Elaborating that the above mandate establishes a substantial incentive for firms to avoid hiring female labor in direct contravention of the intentions of this resolution and WA labor law,

Then you could say that firms have an incentive to not hire young couples who might have children, or people with children with cancer that need to be cared for, or people recovering from cancer, because of 'Protected Working Leave'. And since breastfeeding thing is unlikely, this isn't likely to happen either.

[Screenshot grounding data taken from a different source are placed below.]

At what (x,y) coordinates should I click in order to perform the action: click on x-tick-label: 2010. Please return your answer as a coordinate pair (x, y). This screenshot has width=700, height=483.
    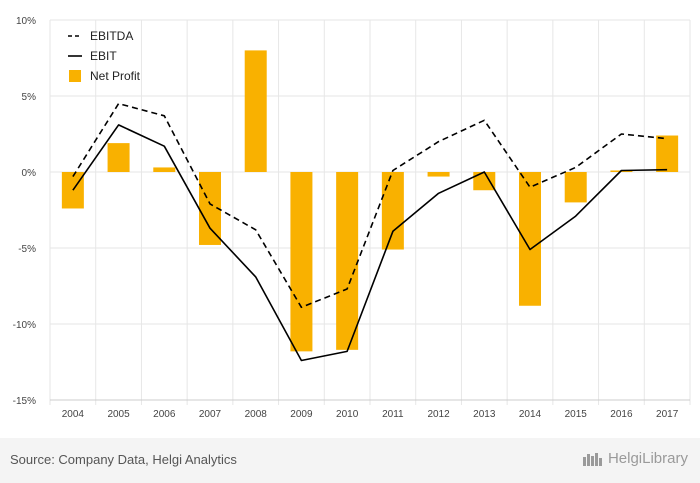
    Looking at the image, I should click on (348, 414).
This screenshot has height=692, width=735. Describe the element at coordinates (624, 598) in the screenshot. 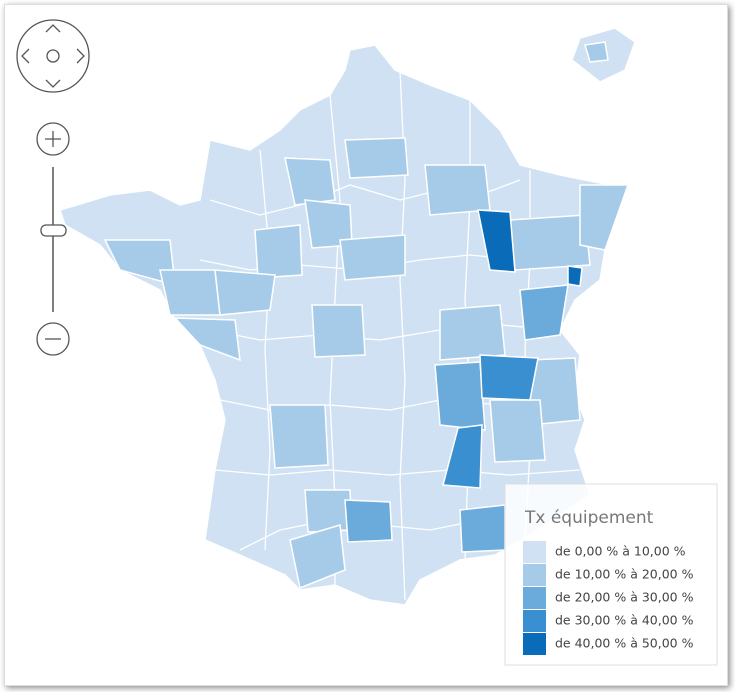

I see `legend-label: de 20,00 % à 30,00 %` at that location.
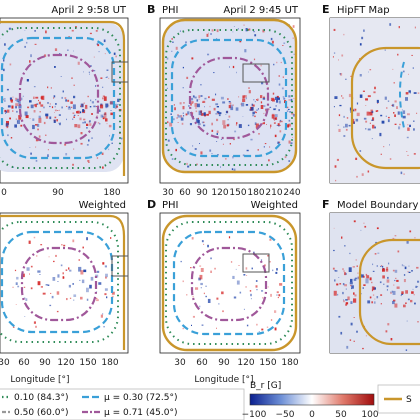 Image resolution: width=420 pixels, height=420 pixels. What do you see at coordinates (152, 204) in the screenshot?
I see `panel-d-letter: D` at bounding box center [152, 204].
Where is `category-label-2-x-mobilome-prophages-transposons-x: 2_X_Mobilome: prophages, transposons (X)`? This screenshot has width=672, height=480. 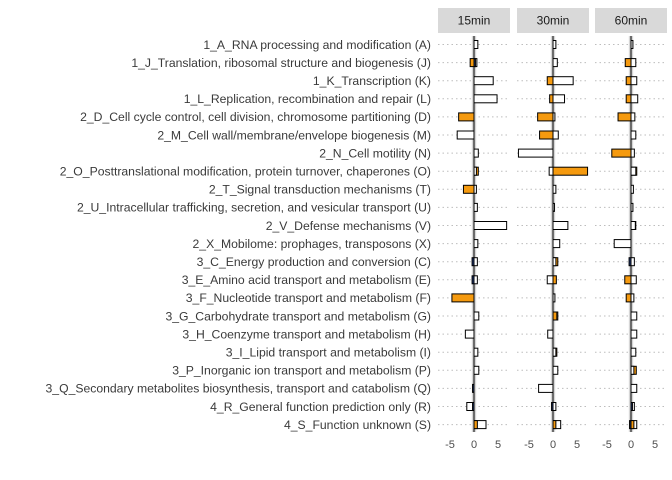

Confounded that the resolution requires at least eight weeks of leave for adoption, despite older children generally needing no special caregiver attention,

Adding that this mandate incentivizes business-minded governments to unduly burden adoption of older children to the detriment of adoptees, adopting families, and foster care systems,
Okay, but these business minded governments could also unduly burden the adoption of any child needing care with 'Protected Working Leave'. This is a flaw but it's unavoidable.

Then you have 'other stuff I wrote covers this', which is okay but not really a good argument either, as the more resolutions the merrier amirite.

Yeah, against.
 
Is it? Nowhere do I see "Dismayed that workers are forced to prove that they need to breastfeed children"
The purpose was to secure certain rights of workers, including workplace breastfeeding.

Okay, but these business minded governments could also unduly burden the adoption of any child needing care with 'Protected Working Leave'. This is a flaw but it's unavoidable.
You're missing the point. Giving 8 weeks of leave over adopting a child who doesn't need special care is problematic.

Then you have 'other stuff I wrote covers this', which is okay but not really a good argument either, as the more resolutions the merrier amirite.
What? Something to take into account is whether the benefits of keeping a resolution outweigh its problems. Given the enormous redundancy that exists here, there are virtually no benefits to keeping this one.

Then you could say that firms have an incentive to not hire young couples who might have children, or people with children with cancer that need to be cared for, or people recovering from cancer, because of 'Protected Working Leave'. And since breastfeeding thing is unlikely, this isn't likely to happen either.
The hiring disincentive over breastfeeding is the result of the ridiculous breastfeeding accommodation mandate, especially when the resolution somehow manages to avoid mentioning hiring discrimination over breastfeeding at all.

Not only is this an honest mistake, in most countries I don't see many cases where breastfeeding is actually unavoidable, so this'd be unlikely, especially for small businesses.
You're on to something here. I plan to see whether gensec sees this as an honest mistake.

Write a resolution called "Rights of the subcontractors" then? Lol.

Also, before you cite Repeal GMO Trade Accord etc I'll admit those arguments weren't that strong (still stronger than this one though, as it doesn't make sense to have multiple resolutions on GMO trade, but multiple resolutions on workers rights is needed, as you have demonstrated).
1. It's still precedent that you set (since you were the co-author). 2. I don't necessarily disagree. If gensec rules this illegal for HM and I pull, I'll probably modify or remove this clause.
 
I've pulled this to fix the apparent honest mistake violation. Other minor changes include removing the part about omitting subcontractors (this really isn't a precedent I want to set for repeals) and correcting a case of iffy grammar. Will be resubmitting later today.
 
Then I am against.
Given the existing redundancy (as mentioned in the repeal text itself), there's no real need for an exact replacement. Funny enough, I tried, and was told on the WA Discord in no uncertain terms that an exact replacement wouldn't be the best course of action and would face many of the same problems as Rights of the employed.
 
Against due to the lack of a replacement and the adoption argument, which I find particularly unconvincing.
 
Against due to the lack of a replacement and the adoption argument, which I find particularly unconvincing.
Protected Working Leave may not be an exact replacement, but it's already standing law and it's really close (for whatever it's worth).